When Xi-Feng is stricken with a strange illness, two of Grandmother Jia’s younger granddaughters, Li Wan and Tan-chun, take to the fore and step up to shoulder the administration of the household. Borrowing into their capital, shuffling around servants, and minimizing the expenses of entertaining family, friends, and retainers all become constant worries. While Grandmother Jia is shielded from money worries, the younger generations of Jias begin to hold onto their silver and account for their expenditures a tad more responsibly. “There would be no point in saving an extra two or three hundred taels if it meant resorting to undignified methods in order to do so…. Whereas if we went all out to economize with no other consideration but making money in mind, no doubt we should have little difficulty in squeezing more out.”
As the grandchildren grow up, gender distinctions also begin to play a bigger role in the novel. One granddaughter opines, “If I’d been a boy I should have left home long ago and done something to show myself worthy of her kindness; but as I am a girl, I have to stay at home and never say a word out of turn.” The Jia boys are alternately treated with more leeway to explore their natures and beaten mercilessly for indiscretions to protocol. “Children brought up in families like ours, no matter how odd or eccentric they may be, will always conduct themselves in a courteous, well-bred manner in the presence of strangers. Otherwise their eccentricity would not be tolerated…. Although our Bao-yu is so odd and mischievous, he can at times, when he is with visitors, behave himself better than a grown-up, so that it’s a pleasure to watch him. No one who meets him can help liking him…. If it were just his willfulness, which is fairly normal in a child, it could be cured in time; so could his extravagance, which is normal in the sons of well-to-do people; and so could his hatred of study, which again is fairly normal in a young person. But this weird perverseness of his seems to be inbred: there seems to be no cure for it.”
The other division that is further exposed in this volume is the difference between first wives, concubines, and chamber wives. The constant scheming and fight for relative status often makes for a disharmonious household. This pecking order is most apparent in the treatment of the wives’ children by other family members, the servants, and outsiders alike. “I know being a wife’s or a concubine’s child is not supposed to make any difference, and in a boy’s case perhaps it doesn’t; but I’m afraid with girls, when the time comes to start finding husbands for them, it often does. Nowadays you get a very shallow class of person who will ask about that before anything else and often, if they hear that a girl is a concubine’s child, will have nothing further to do with her.

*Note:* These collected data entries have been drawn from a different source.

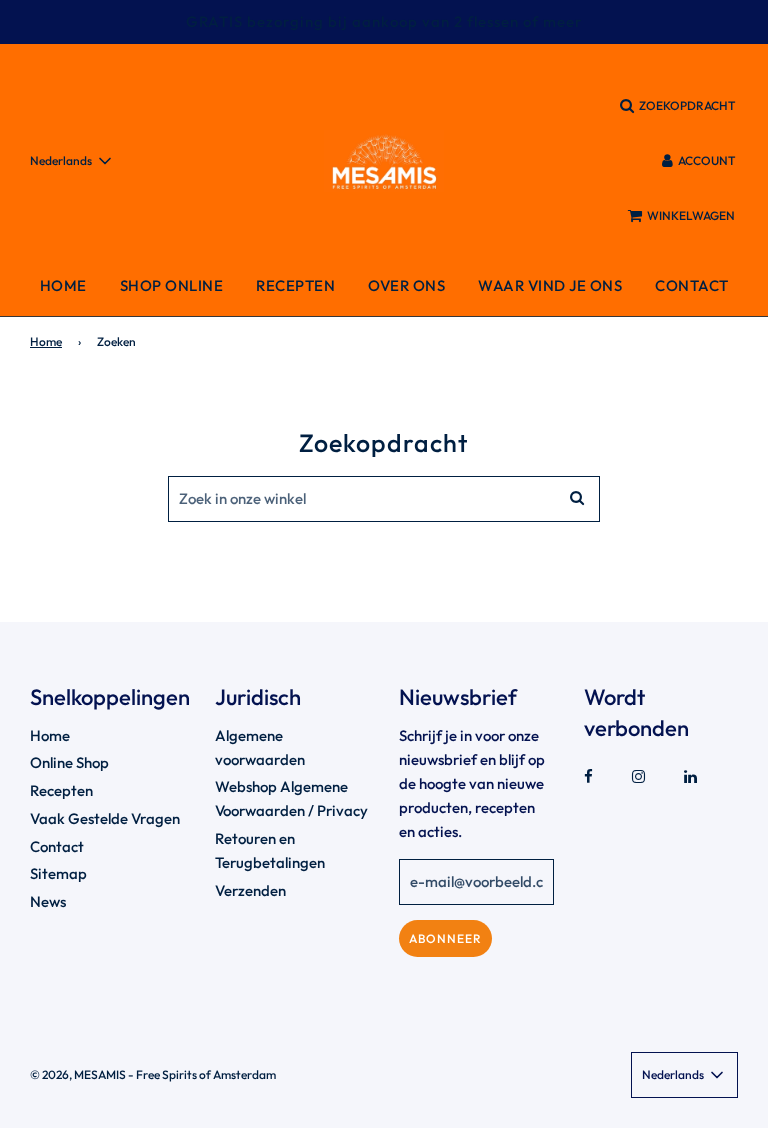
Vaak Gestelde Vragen (105, 818)
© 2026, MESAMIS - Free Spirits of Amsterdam (153, 1074)
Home (63, 285)
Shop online (172, 285)
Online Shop (69, 762)
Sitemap (58, 873)
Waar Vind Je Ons (550, 285)
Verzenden (250, 890)
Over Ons (406, 285)
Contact (692, 285)
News (48, 901)
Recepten (295, 285)
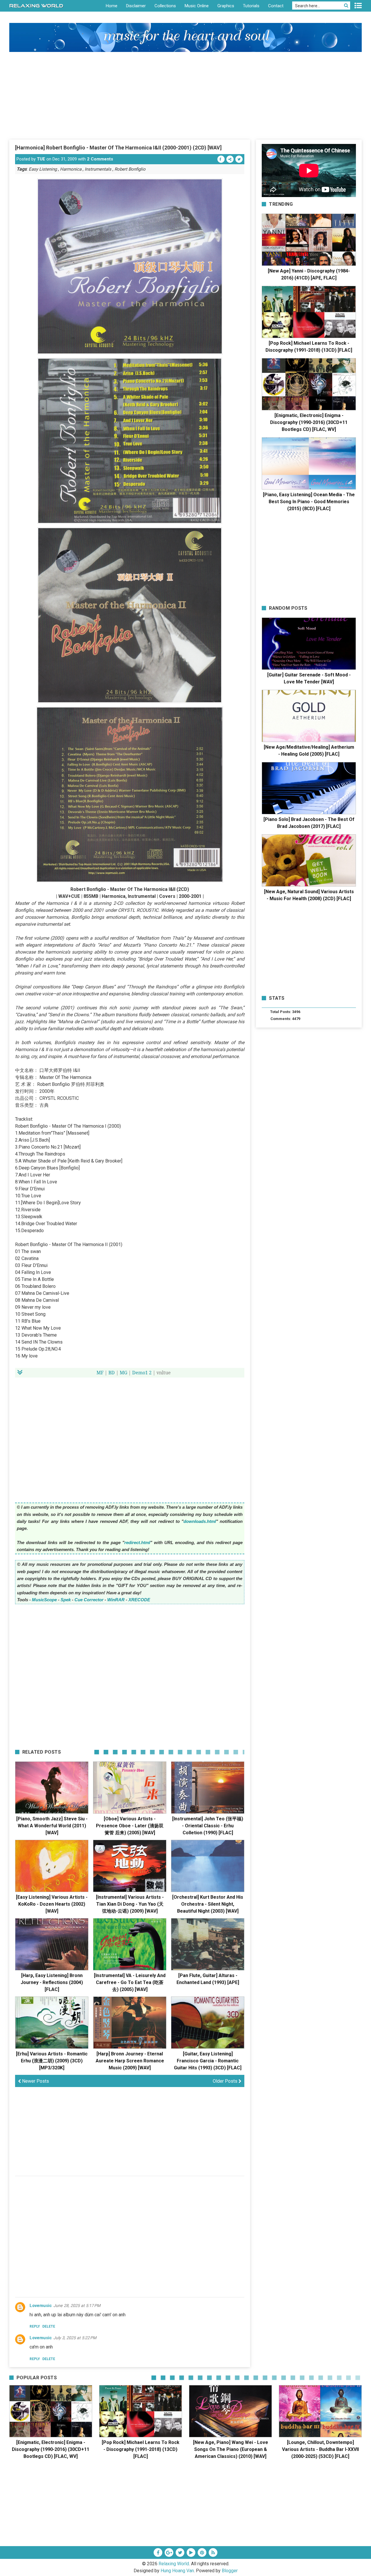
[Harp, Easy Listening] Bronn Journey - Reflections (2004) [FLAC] (52, 1982)
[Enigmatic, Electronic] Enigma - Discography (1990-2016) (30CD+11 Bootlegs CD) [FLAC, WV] (309, 422)
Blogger (230, 2570)
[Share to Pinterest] (230, 159)
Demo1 (140, 1372)
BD (111, 1372)
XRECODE (139, 1599)
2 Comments (100, 159)
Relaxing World (174, 2563)
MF (100, 1372)
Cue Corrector (88, 1599)
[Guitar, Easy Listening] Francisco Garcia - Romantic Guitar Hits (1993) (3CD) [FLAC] (207, 2060)
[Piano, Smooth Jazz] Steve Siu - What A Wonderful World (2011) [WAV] (52, 1825)
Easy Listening (43, 169)
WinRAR (116, 1599)
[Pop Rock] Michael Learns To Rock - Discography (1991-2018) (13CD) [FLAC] (140, 2449)
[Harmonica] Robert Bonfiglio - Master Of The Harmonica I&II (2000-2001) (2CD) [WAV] (118, 148)
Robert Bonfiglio (130, 169)
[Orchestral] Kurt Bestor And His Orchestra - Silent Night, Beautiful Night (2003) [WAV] (207, 1904)
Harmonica (70, 169)
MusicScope (44, 1599)
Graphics (225, 5)
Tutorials (251, 5)
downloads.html (199, 1521)
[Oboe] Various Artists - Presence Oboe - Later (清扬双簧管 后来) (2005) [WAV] (129, 1825)
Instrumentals (98, 169)
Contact (275, 5)
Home (111, 5)
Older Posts (226, 2081)
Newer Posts (35, 2081)
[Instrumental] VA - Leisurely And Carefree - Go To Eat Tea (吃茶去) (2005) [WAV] (130, 1982)
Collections (165, 5)
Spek (66, 1599)
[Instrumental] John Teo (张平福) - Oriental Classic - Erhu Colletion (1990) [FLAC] (207, 1825)
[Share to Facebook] (221, 159)
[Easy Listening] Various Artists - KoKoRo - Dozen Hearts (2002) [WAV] (52, 1904)
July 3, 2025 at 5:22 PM (74, 2337)
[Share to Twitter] (239, 159)
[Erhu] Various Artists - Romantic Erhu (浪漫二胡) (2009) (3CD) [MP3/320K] (52, 2060)
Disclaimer (136, 5)
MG (123, 1372)
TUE (41, 159)
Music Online (197, 5)
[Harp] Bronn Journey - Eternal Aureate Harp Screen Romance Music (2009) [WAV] (130, 2060)
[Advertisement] (185, 95)
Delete (48, 2326)
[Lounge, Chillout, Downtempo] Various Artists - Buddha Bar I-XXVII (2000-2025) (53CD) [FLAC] (320, 2449)
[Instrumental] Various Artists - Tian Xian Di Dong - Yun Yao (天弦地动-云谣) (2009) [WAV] (130, 1904)
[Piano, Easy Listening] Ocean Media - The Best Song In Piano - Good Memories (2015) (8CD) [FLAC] (309, 501)
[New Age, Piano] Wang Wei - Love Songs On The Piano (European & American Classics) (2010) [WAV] (230, 2449)
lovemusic (41, 2305)
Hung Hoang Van (177, 2570)
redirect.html (137, 1542)
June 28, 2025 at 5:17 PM (76, 2305)
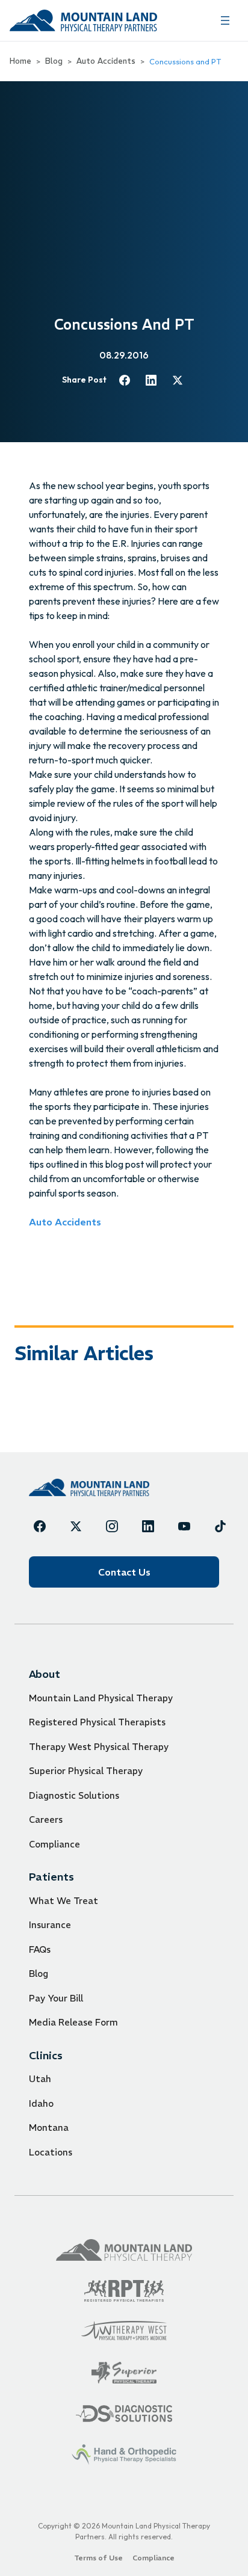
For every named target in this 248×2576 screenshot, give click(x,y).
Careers (46, 1819)
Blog (54, 61)
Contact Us (124, 1572)
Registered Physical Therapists (97, 1722)
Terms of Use (98, 2557)
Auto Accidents (105, 61)
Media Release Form (73, 2022)
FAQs (40, 1949)
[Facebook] (40, 1526)
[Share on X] (177, 380)
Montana (49, 2127)
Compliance (54, 1844)
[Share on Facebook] (124, 380)
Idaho (41, 2103)
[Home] (89, 1487)
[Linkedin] (148, 1526)
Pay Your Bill (56, 1998)
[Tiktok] (220, 1526)
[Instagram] (112, 1526)
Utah (40, 2079)
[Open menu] (225, 20)
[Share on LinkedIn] (151, 380)
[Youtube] (184, 1526)
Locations (50, 2152)
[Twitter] (76, 1526)
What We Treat (63, 1900)
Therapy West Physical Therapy (99, 1746)
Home (20, 61)
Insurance (50, 1924)
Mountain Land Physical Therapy (101, 1698)
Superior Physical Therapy (86, 1770)
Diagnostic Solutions (74, 1795)
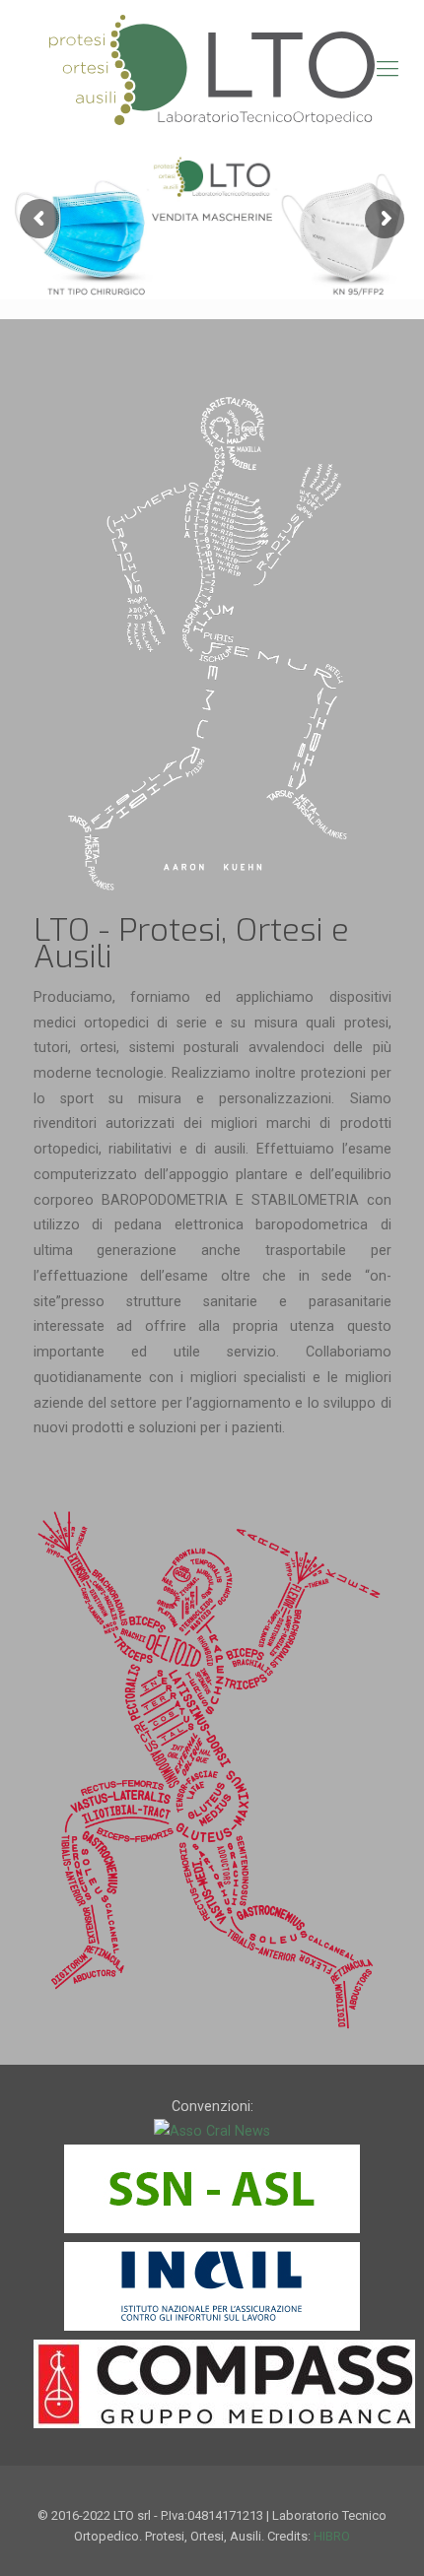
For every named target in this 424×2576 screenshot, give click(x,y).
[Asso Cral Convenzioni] (212, 2131)
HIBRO (332, 2536)
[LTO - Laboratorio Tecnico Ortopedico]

It’s silly, really, because if they did but know it, even the maids in a household like ours are better than the wife’s daughters in many another household, let alone the daughters of concubines.”
No matter the Jia clan-members vast differences in temperament and wealth, as well as their sprawling alliances in marriage and business, in the end, they all know that they are foremost bonded by their family ties. “In life we shall live together; in death we shall mingle our dust.” Nonetheless, even Grandmother Jia senses that the times are changing for both China, at large, and her family in particular, “I never felt in the past on these occasions that we were a small family. Looking at us today, though, I must say we do make a very miserable turnout. I can remember Mid-Autumns when there were thirty or forty of us sitting down together. Ah, what times we had then! We shan’t ever have numbers like that again. Let’s have the girls sit with us. See if we can’t fill up that gap!”